History

Proposed Births of Photography I

By April 13, 2007No Comments

Paleolithic Photography

A while ago I found a very interesting theory about the birth of Photography and its relation with Art. The author is Matt Gatton a multi-media artist with a B.A. cum laude from the University of Louisville and an M.F.A. from the University of the Philippines. He carried on some experiments with students to proof the evident differentiations between drawings made from memory, observation and by tracing. The thing is that many paleolithic drawings show clear evidence of having being produced by tracing. And here is where the camera obscura enters, to provide an original to copy from. Excerpts from his theory are offered in this site: www.paleo-camera.com It is worth the read. I reproduce here the synopsis.

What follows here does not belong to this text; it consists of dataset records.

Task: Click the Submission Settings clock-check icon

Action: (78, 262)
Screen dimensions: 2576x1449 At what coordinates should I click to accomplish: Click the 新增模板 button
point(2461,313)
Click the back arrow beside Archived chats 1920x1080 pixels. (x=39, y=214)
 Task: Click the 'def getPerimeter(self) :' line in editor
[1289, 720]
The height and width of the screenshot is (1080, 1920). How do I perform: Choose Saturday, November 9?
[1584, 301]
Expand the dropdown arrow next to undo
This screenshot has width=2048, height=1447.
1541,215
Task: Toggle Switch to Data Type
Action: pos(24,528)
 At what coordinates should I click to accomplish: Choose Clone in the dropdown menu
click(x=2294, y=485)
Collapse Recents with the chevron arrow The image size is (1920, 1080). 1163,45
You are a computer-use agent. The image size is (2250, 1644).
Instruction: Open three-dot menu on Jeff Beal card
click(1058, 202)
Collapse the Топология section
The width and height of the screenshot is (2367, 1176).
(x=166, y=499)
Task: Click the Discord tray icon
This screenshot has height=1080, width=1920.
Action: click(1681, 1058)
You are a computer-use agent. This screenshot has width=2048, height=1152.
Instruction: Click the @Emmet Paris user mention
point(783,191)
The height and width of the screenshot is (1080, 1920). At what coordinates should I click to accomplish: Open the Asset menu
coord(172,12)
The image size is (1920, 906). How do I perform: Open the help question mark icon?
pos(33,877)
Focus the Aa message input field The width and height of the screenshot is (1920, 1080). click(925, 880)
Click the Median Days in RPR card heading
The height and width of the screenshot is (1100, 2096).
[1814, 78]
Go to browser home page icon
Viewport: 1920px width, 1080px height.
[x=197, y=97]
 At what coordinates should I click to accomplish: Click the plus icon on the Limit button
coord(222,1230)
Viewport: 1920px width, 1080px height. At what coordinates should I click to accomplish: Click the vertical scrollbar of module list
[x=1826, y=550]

Paleolithic Photography - Differentiating between memory, observation and tracing.

“Harsh climates in the Paleolithic era forced humans and their predecessors to adopt heat-retaining dwelling strategies, including the use of hide tents in cave mouths, under rock overhangs, and in the open. Small random holes in these hide tents would have coincidentally and occasionally formed camera obscuras, projecting moving images inside the dwelling spaces. These ghostly images carried with them spiritual, philosophical, and aesthetic implications.

The origin of two-dimensional representational communication is one of the most pivotal moments in human development and yet it remains elusive. How was the art idea unleashed?

Over the long road of evolution, the environment promoted an expansion of the capacity for learning, trading off instinct for educatibility, which conferred a competitive advantage on humans by enabling flexible responses to the environment but also carried with it the burden of an extremely long childhood and difficult childbirth. We are not born knowing everything we need to know, we are born with the ability to learn what we need to know. Culture, the physical and social milieu in which we are raised, ladles in the information we need to survive. Most experts hold that the origins of art and religion, though biologically based, are ultimately culturally determined. So what was in the day-to-day life experience of early people that would have triggered the capacity for visual communication? What could have made the representational idea click inside the brain?

Imagine, if you will, a Paleolithic person waking in the morning to find the image of animals walking around on the wall, the three-dimensional world reduced to two dimensions on a surface inside the tent.

How would he or she respond? What would be made of these randomly revealed spirits? Is this the crystalline moment, the veritable light bulb over the head? An entree to religious realms, philosophical thought, and visual communication?”